> [Given problem 1]: Reproduce the records below line for line, changing nothing.

> [Reading text]:
--- BEGIN ---
So how about this 70/20/10 setup:
-70% of the space colonies are unrecognizable. They have been warped by supernatural horrors, taken over by bizarre extradimensional entities, had all their people vanish without a trace, etc. This is where you have to scavenge for good supplies, and where you are sent on dungeon-style quests. These places are either totally hostile or at least eerie and altogether inhuman, and nobody knows much about them past the cheerful pre-clusterfuck nonsense in the Ship Computer, so the player must explore on his own. They are equivalent to Autoduel's mutant-ridden American Wasteland.
-20% are still human, but only barely hanging on. They have suffered economic collapse, war, rebellion, alien invasion, and have reverted to primitive social forms, and are in desperate need of all kinds of supplies. You can make some bank by selling them supplies, you can do trade runs between them and other colonies, and you can have the moral choice of extorting them for higher prices, although they might attack if they don't like you.
--- END ---
> [Material provided]:
--- BEGIN ---
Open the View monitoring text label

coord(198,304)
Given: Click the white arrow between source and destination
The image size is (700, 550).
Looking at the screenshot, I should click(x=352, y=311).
--- END ---
> [Given problem 2]: Summarize the text on space colonies above in two sentences.

> [Result 1]:
Open the View monitoring text label

coord(198,304)
Given: Click the white arrow between source and destination
The image size is (700, 550).
Looking at the screenshot, I should click(x=352, y=311).

> [Result 2]: In the proposed setup, 70% of the space colonies have become unrecognizable, warped by supernatural horrors, taken over by extradimensional entities or emptied of their people, and the player must explore these hostile places alone to scavenge supplies and go on dungeon-style quests. Another 20% are still human but barely hanging on after collapse, war, rebellion or invasion, so the player can profit by selling them supplies or running trade, or can extort them at the risk of being attacked.